There was a time when Shelly would have been beside her now, here in the wee hours of the morning when the silence was shattered by Theodora’s howling. She would appear in the door of the nursery with a warm bottle of milk for Theodora and another cup for Miriam, the latter spiked with a bit of brandy, and the two of them would take turns rocking the baby until she fell back asleep. But Shelly has been staying out more often lately, ever since late summer when she started carrying on with a young sailor from the maritime academy down the coast. The man keeps her out till all hours, so that Shelly spends her morning moving at half speed and yawning all the while, usually until Miriam takes pity and tells her to go lie down for half an hour, for Pete’s sake. She won’t scold the girl, it’s not her place nor her nature, but she worries all the same. She can’t help it. A fisherman, like her husband, that’s one thing. But a sailor... well, she’s never known one, but she’s heard plenty of stories. And not the fun and funny kind, but bad ones. Sad ones. Stories about men who turned out to be good-for-nothing scoundrels, who fill a girl’s ears with pretty talk and promises that turn out to be nothing but lies. A man like that would break your heart, ship out and leave you with nothing but wasted time and a tarnished reputation. But then it’s not as if Shelly has so many options, twenty-seven years old and never married, her whole life spent on this little island. It’s a shame, pretty as she is.
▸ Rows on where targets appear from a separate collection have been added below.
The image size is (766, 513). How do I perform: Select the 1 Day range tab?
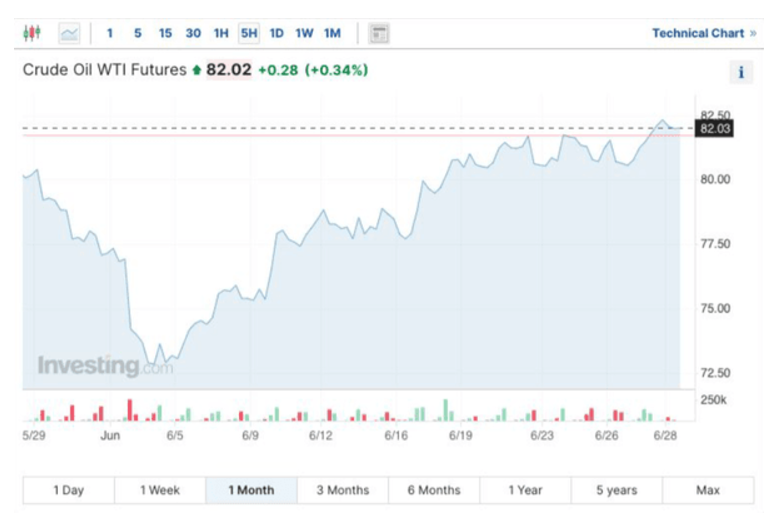coord(68,490)
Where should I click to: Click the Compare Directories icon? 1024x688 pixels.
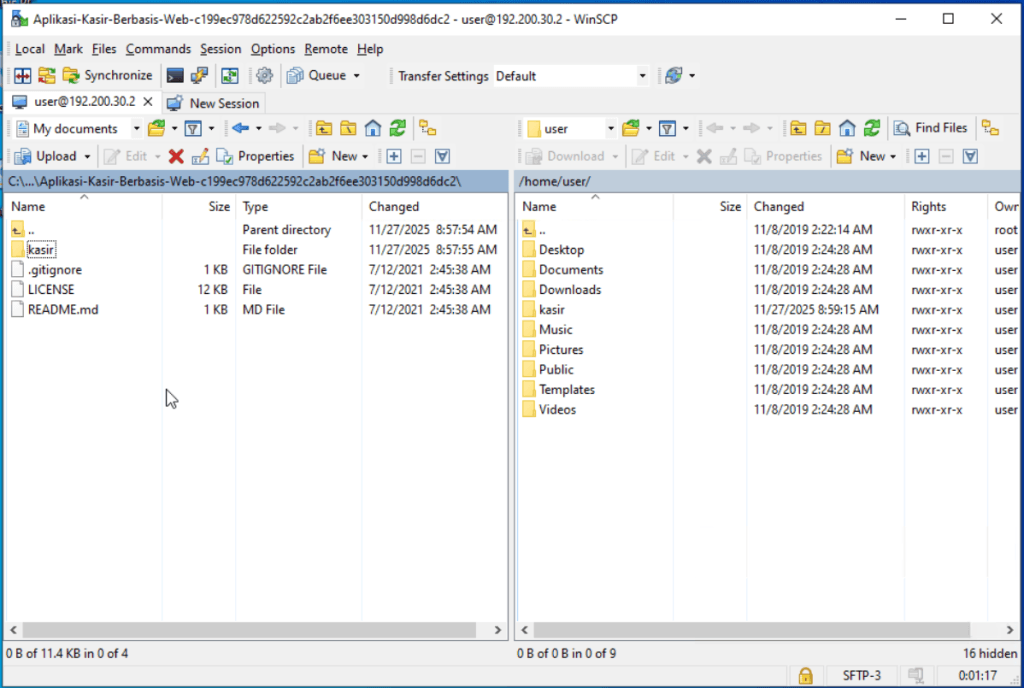(22, 75)
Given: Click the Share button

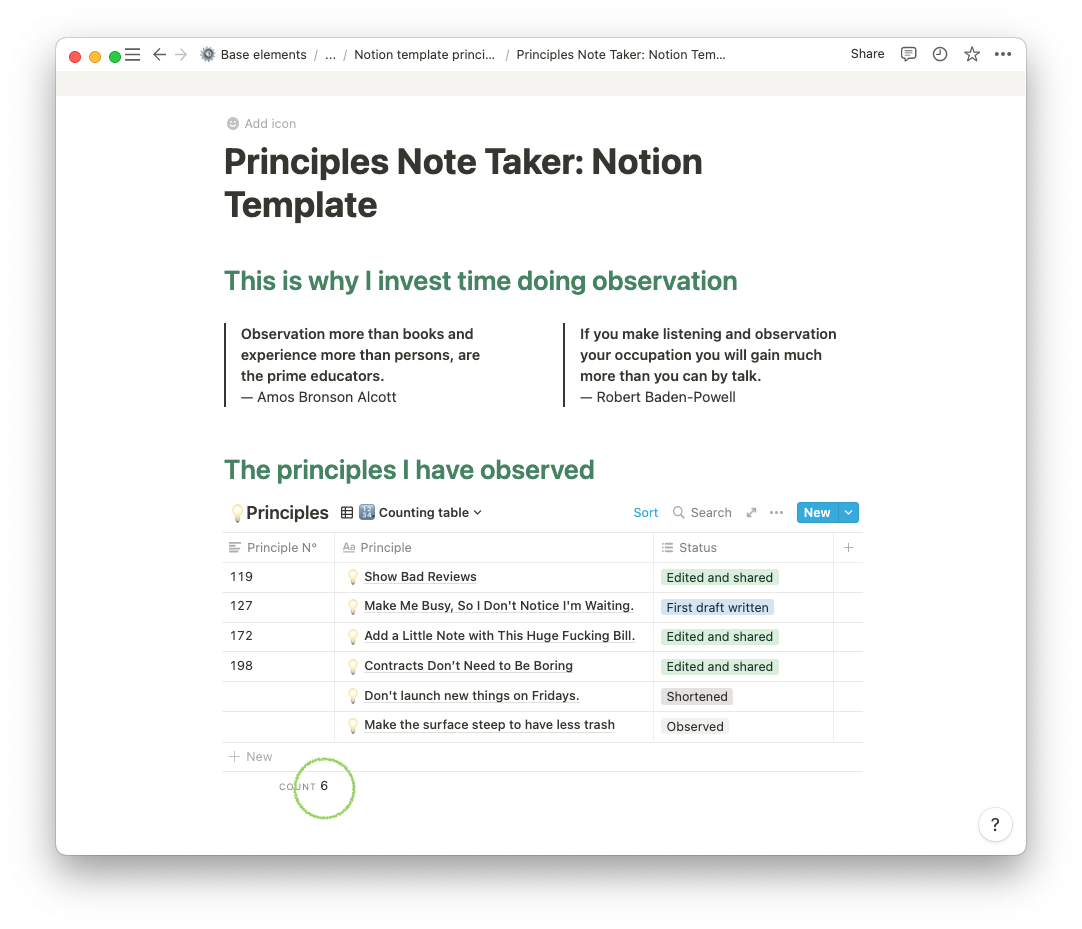Looking at the screenshot, I should coord(867,54).
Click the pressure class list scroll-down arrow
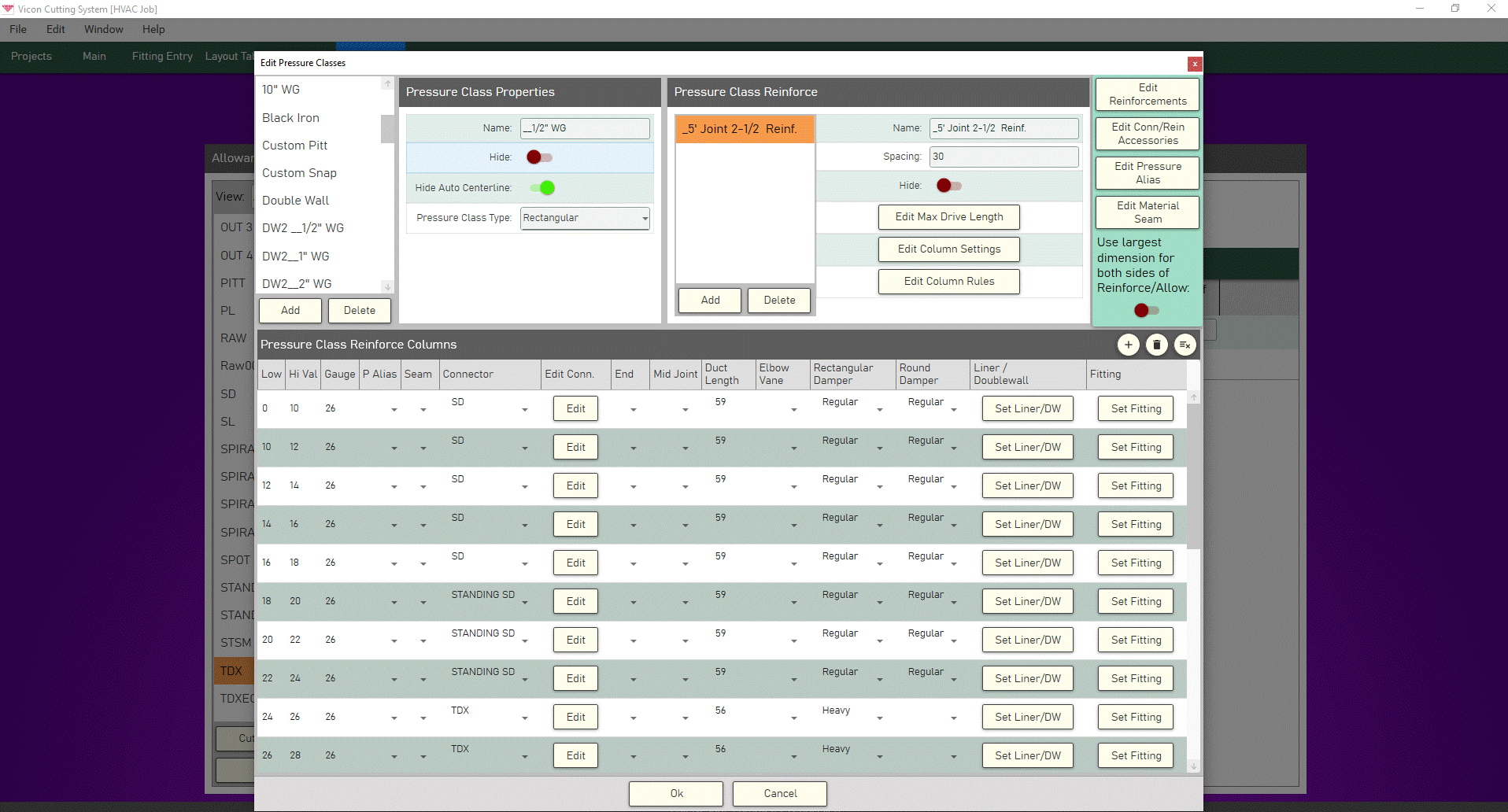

This is how Miriam’s mind wanders as she rocks Theodora alone in the dark. Theo is far down the hall, as far as he can get from his youngest daughter’s nightly disturbances. Richard and Diana are a hundred miles away at their very fine boarding schools. And Miriam, holding the fussing baby in her arms and staring into the deep night beyond her bedroom window, feels terribly alone. As if she and this baby might just be the only two people left in the world.

When Theodora finally quiets, Miriam tiptoes down the stairs and into the kitchen, pouring some milk into a saucepan and setting it to heat while she goes in search of the brandy. She’s halfway down the dark hallway when the wind rises outside and starts muttering under the eaves, a sound so much like a human voice that it makes her hair stand on end. But as she hurries back, the sighing of the wind fades—and in its place she hears something else, the sound of a raised voice from beyond the kitchen, hissing.